We parked at the edge of the beach, the old house a black silhouette above the driftwood line. The yard was overgrown, the porch sagging, but the curtains in the front window had been drawn tight, making me suspect Vance had been inside for some time.

He got out of the car and came around to the passenger side. Glancing around, he ordered, "Get out and get inside."

He made me walk first, keeping one step behind me, the gun's shadow on the ground always at the edge of my vision.

The front door was unlocked. It swung open with a sigh, like lungs deflating. The house hadn't been lived in for years, but the air seemed fresh.

Inside, sparse memories pressed in on me… mom's sunhat on a hook, the wooden bear box Mia used to keep her collection of everything she found washed up on the beach, the corner of the coffee table where I'd hit my head on.
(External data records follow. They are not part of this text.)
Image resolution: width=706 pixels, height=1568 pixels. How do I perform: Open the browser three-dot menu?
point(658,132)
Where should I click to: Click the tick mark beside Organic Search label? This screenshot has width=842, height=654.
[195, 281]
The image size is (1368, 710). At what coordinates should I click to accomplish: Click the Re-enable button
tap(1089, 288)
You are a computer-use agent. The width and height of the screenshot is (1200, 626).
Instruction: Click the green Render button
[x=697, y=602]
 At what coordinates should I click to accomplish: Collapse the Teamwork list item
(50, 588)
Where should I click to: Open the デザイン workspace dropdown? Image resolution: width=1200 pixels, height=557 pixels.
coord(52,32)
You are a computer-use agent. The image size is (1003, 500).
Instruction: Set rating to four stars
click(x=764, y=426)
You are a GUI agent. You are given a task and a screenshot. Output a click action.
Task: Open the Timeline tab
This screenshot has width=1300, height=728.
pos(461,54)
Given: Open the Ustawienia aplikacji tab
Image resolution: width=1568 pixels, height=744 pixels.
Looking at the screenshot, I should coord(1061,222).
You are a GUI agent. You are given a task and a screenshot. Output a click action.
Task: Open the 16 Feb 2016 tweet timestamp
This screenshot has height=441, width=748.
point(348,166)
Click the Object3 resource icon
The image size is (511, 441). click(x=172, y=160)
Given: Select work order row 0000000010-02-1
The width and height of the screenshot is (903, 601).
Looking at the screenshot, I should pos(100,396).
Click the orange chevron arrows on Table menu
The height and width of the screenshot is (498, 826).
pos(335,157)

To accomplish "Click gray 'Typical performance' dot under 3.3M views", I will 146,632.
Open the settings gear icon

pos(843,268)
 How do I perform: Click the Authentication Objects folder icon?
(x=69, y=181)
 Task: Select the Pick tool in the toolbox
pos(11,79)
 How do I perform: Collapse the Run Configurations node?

All were gone now and in their place were cobwebs.

He steered me into the kitchen and walked over to the counter, where he thumbed a button. A panel on the floor slid open and darkness loomed within.

“Get down there,” he ordered.

I did, but not without making sure to grab the butter knife that sat on the kitchen counter as I passed. When would I even use it? I had no idea, but the thought of it being there as I clungto it inside my sweater sleeve, was comforting as I descended the creaking wooden stairs into the darkness.

Chapter 17

Lily

There was a single bulb hanging down, casting skittery shadows on the cinderblock walls. A freezer stood beside rusty wire racks that held mason jars of canned peaches, pickles, and dusty tools. A dingy mattress lay on the floor in the corner, while a security monitor hung on the wall, directly behind a metal armchair. The air was cool, and smelled like musty newspapers, despite not seeing one in sight. He told me to sit on the mattress, cross-legged like a kindergartner. Then he took my phone and my purse and emptied my bag, throwing it all onto a workbench strewn with broken radios and sockets. He searched for something inside an old green duffel. I watched his hands… careful, methodical, trembling slightly at the fingertips even as they loaded a magazine with dull, brass-tipped certainty.

“It wasn’t supposed to go this way, you know,” he said, and his voice was softer than I’d expected. “Ten years ago, I was a high school physics teacher. You believe that?” He laughed, and it barked off the cinderblocks. “Matheson handpicked me to keep those in line at the agency. Now even in death, he will get Mia one way or another.”

I stared at him, schooling my face into the same blank patience I used for the wildest kids in my room.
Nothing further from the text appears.